▶ _What you should do_:
Set down the records again. Every word and mark must match exactly.

[Records drawn from a dataset]

>>

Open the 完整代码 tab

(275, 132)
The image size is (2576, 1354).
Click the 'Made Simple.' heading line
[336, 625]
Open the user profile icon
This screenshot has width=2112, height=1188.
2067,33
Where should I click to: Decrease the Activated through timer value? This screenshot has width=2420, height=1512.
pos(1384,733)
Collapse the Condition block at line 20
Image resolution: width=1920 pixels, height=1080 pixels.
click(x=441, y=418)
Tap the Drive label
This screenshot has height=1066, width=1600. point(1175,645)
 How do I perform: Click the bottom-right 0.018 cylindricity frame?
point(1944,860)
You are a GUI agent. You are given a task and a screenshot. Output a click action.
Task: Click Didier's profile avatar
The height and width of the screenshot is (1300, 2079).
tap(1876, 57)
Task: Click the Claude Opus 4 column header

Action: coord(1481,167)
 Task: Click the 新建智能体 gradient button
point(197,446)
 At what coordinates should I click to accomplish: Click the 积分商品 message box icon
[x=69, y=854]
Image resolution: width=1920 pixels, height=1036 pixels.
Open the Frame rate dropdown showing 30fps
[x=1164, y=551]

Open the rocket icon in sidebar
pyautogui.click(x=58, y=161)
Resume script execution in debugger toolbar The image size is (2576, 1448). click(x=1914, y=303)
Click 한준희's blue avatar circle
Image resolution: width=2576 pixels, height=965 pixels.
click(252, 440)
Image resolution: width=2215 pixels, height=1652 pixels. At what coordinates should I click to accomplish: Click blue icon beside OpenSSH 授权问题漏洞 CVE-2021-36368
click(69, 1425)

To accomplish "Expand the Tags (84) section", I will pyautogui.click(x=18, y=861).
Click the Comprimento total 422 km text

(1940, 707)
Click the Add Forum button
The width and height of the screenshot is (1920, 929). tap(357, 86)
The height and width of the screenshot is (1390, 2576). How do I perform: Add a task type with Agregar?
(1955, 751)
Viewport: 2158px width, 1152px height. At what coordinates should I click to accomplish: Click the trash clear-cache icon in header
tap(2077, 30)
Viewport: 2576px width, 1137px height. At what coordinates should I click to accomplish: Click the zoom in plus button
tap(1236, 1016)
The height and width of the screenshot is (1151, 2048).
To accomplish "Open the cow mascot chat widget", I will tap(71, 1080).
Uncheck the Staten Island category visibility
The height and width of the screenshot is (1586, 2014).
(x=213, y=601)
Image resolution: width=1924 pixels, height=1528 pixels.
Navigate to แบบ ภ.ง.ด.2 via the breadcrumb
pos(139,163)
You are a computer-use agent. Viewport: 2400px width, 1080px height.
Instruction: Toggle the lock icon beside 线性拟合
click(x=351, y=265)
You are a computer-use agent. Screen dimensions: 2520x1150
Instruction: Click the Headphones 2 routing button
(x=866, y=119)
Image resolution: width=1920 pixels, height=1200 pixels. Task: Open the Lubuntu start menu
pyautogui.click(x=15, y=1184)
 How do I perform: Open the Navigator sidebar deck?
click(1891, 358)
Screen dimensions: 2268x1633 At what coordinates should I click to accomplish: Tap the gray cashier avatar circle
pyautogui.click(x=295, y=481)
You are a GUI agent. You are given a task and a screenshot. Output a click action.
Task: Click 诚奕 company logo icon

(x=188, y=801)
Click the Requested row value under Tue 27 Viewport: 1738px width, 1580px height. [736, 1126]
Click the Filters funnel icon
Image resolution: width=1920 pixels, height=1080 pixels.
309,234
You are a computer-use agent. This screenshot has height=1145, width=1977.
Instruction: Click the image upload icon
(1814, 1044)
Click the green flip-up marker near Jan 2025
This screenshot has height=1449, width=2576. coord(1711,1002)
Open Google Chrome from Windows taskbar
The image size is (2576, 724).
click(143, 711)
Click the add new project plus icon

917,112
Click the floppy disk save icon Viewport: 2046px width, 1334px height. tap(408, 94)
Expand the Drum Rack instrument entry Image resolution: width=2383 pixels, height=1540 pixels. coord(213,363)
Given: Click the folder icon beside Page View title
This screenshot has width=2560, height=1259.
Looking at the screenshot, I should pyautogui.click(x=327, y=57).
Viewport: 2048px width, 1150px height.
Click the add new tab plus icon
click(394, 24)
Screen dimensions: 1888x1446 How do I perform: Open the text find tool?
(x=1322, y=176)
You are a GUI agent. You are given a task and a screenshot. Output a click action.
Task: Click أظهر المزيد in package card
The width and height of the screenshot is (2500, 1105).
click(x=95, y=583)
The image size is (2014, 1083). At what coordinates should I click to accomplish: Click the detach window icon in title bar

<<

▶ _Problem solution_:
Open the 完整代码 tab

(275, 132)
The image size is (2576, 1354).
Click the 'Made Simple.' heading line
[336, 625]
Open the user profile icon
This screenshot has width=2112, height=1188.
2067,33
Where should I click to: Decrease the Activated through timer value? This screenshot has width=2420, height=1512.
pos(1384,733)
Collapse the Condition block at line 20
Image resolution: width=1920 pixels, height=1080 pixels.
click(x=441, y=418)
Tap the Drive label
This screenshot has height=1066, width=1600. point(1175,645)
 How do I perform: Click the bottom-right 0.018 cylindricity frame?
point(1944,860)
You are a GUI agent. You are given a task and a screenshot. Output a click action.
Task: Click Didier's profile avatar
The height and width of the screenshot is (1300, 2079).
tap(1876, 57)
Task: Click the Claude Opus 4 column header

Action: coord(1481,167)
 Task: Click the 新建智能体 gradient button
point(197,446)
 At what coordinates should I click to accomplish: Click the 积分商品 message box icon
[x=69, y=854]
Image resolution: width=1920 pixels, height=1036 pixels.
Open the Frame rate dropdown showing 30fps
[x=1164, y=551]

Open the rocket icon in sidebar
pyautogui.click(x=58, y=161)
Resume script execution in debugger toolbar The image size is (2576, 1448). click(x=1914, y=303)
Click 한준희's blue avatar circle
Image resolution: width=2576 pixels, height=965 pixels.
click(252, 440)
Image resolution: width=2215 pixels, height=1652 pixels. At what coordinates should I click to accomplish: Click blue icon beside OpenSSH 授权问题漏洞 CVE-2021-36368
click(69, 1425)

To accomplish "Expand the Tags (84) section", I will pyautogui.click(x=18, y=861).
Click the Comprimento total 422 km text

(1940, 707)
Click the Add Forum button
The width and height of the screenshot is (1920, 929). tap(357, 86)
The height and width of the screenshot is (1390, 2576). How do I perform: Add a task type with Agregar?
(1955, 751)
Viewport: 2158px width, 1152px height. At what coordinates should I click to accomplish: Click the trash clear-cache icon in header
tap(2077, 30)
Viewport: 2576px width, 1137px height. At what coordinates should I click to accomplish: Click the zoom in plus button
tap(1236, 1016)
The height and width of the screenshot is (1151, 2048).
To accomplish "Open the cow mascot chat widget", I will tap(71, 1080).
Uncheck the Staten Island category visibility
The height and width of the screenshot is (1586, 2014).
(x=213, y=601)
Image resolution: width=1924 pixels, height=1528 pixels.
Navigate to แบบ ภ.ง.ด.2 via the breadcrumb
pos(139,163)
You are a computer-use agent. Viewport: 2400px width, 1080px height.
Instruction: Toggle the lock icon beside 线性拟合
click(x=351, y=265)
You are a computer-use agent. Screen dimensions: 2520x1150
Instruction: Click the Headphones 2 routing button
(x=866, y=119)
Image resolution: width=1920 pixels, height=1200 pixels. Task: Open the Lubuntu start menu
pyautogui.click(x=15, y=1184)
 How do I perform: Open the Navigator sidebar deck?
click(1891, 358)
Screen dimensions: 2268x1633 At what coordinates should I click to accomplish: Tap the gray cashier avatar circle
pyautogui.click(x=295, y=481)
You are a GUI agent. You are given a task and a screenshot. Output a click action.
Task: Click 诚奕 company logo icon

(x=188, y=801)
Click the Requested row value under Tue 27 Viewport: 1738px width, 1580px height. [736, 1126]
Click the Filters funnel icon
Image resolution: width=1920 pixels, height=1080 pixels.
309,234
You are a computer-use agent. This screenshot has height=1145, width=1977.
Instruction: Click the image upload icon
(1814, 1044)
Click the green flip-up marker near Jan 2025
This screenshot has height=1449, width=2576. coord(1711,1002)
Open Google Chrome from Windows taskbar
The image size is (2576, 724).
click(143, 711)
Click the add new project plus icon

917,112
Click the floppy disk save icon Viewport: 2046px width, 1334px height. tap(408, 94)
Expand the Drum Rack instrument entry Image resolution: width=2383 pixels, height=1540 pixels. coord(213,363)
Given: Click the folder icon beside Page View title
This screenshot has width=2560, height=1259.
Looking at the screenshot, I should pyautogui.click(x=327, y=57).
Viewport: 2048px width, 1150px height.
Click the add new tab plus icon
click(394, 24)
Screen dimensions: 1888x1446 How do I perform: Open the text find tool?
(x=1322, y=176)
You are a GUI agent. You are given a task and a screenshot. Output a click action.
Task: Click أظهر المزيد in package card
The width and height of the screenshot is (2500, 1105).
click(x=95, y=583)
The image size is (2014, 1083). At what coordinates should I click to accomplish: Click the detach window icon in title bar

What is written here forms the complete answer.